On Aug. 5, Penn National announced the deal with Toronto-based Score Media and Gaming Inc. to coincide with the Pennsylvania company’s quarterly earnings report. It gives Penn National a second sportsbook under its umbrella, along with Barstool Sportsbook, and it gives the broad U.S. gaming operator a strong future anchor in the nascent Canadian sports betting market.
“It is a truly exciting time to join Penn National and collaborate with their team to build a highly innovative and first-of-its-kind sports media and gaming company,” John Levy, chairman and CEO of theScore, said in his own statement. “There is natural alignment between the two companies, and we are perfectly positioned to capitalize on the growing entertainment opportunities across mobile sports media, sports betting and online casino.
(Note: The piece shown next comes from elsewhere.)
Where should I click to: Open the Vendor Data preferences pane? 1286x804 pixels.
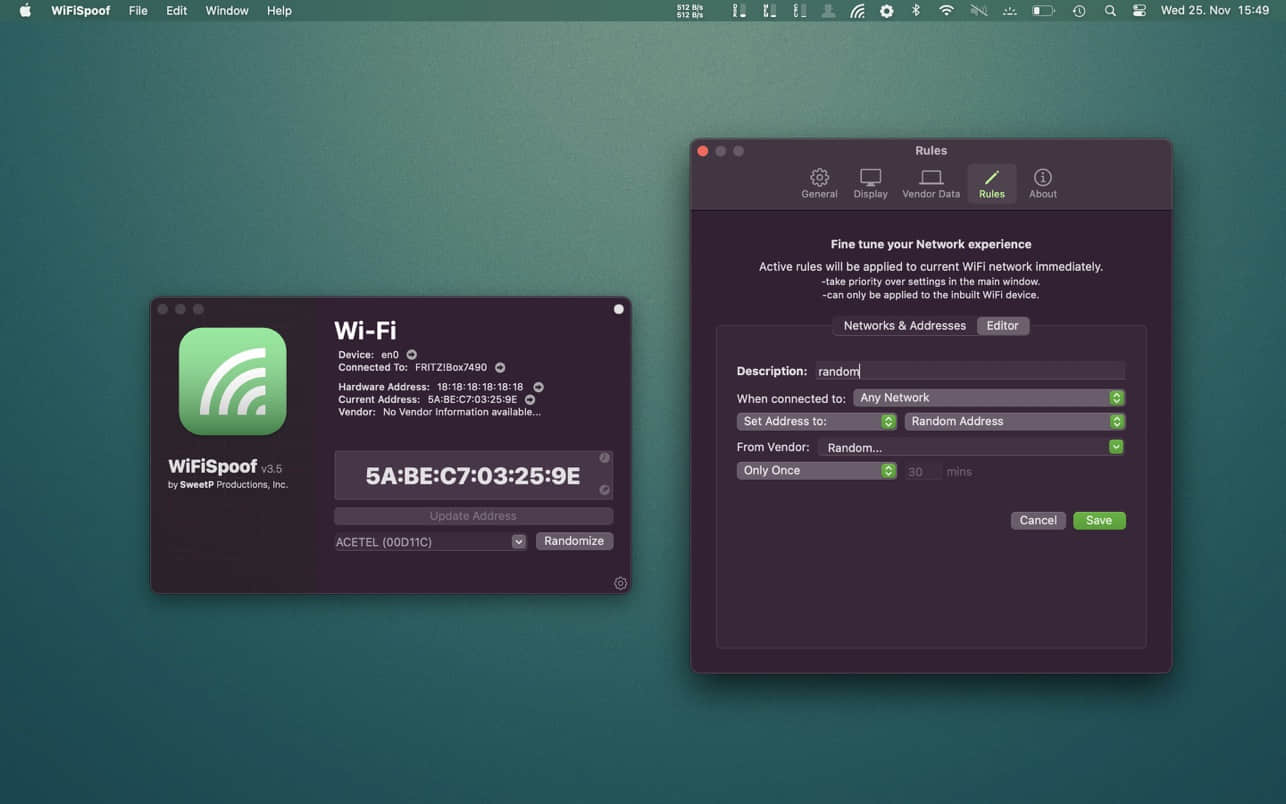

We believe the combined company is well-positioned to continue growing our business across North America, including the expected opening of sports and iGaming in Ontario later this year.”
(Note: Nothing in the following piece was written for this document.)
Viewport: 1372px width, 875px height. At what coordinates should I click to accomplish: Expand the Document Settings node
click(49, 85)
Tech innovation was a big attraction
The executives stated in their prior announcement that theScore, which has a broad digital sports media product as well as a betting app, would continue operating as a stand-alone operation out of the Canadian headquarters overseen by the Levy family.
Its betting app, theScore Bet, is live in New Jersey, Iowa, Indiana, and Colorado. Because of the company’s familiarity to Canadians, it is expected to become a market leader when Ontario commences commercial sports betting within the next few months.
Snowden has said he was impressed by theScore’s track record of innovation, much like the appeal he saw in Barstool Sports, in which Penn National previously invested $163 million to buy a 36% share. In addition, theScore brings some new technology capabilities to PNG, as it is developing its own risk management and trading and player account services that the Barstool Sportsbook will also be able to utilize.
“Adding theScore’s fully integrated media and betting platform and cutting-edge technology will further strengthen Penn National’s existing ecosystem and ability to seamlessly serve its customers,” Snowden said Tuesday. “Pairing theScore with Barstool Sports provides Penn National with two of North America’s most powerful and unique sports media assets, with the capabilities to generate best-in-class engagement and enhanced customer acquisition and retention across its media and gaming properties.”
The original announcement of the deal indicated Penn National would fund half of the acquisition with $1 billion cash and the remainder from stock. Shareholders in theScore gained a 7% share in the merged company, while prior Penn National shareholders retained 93%.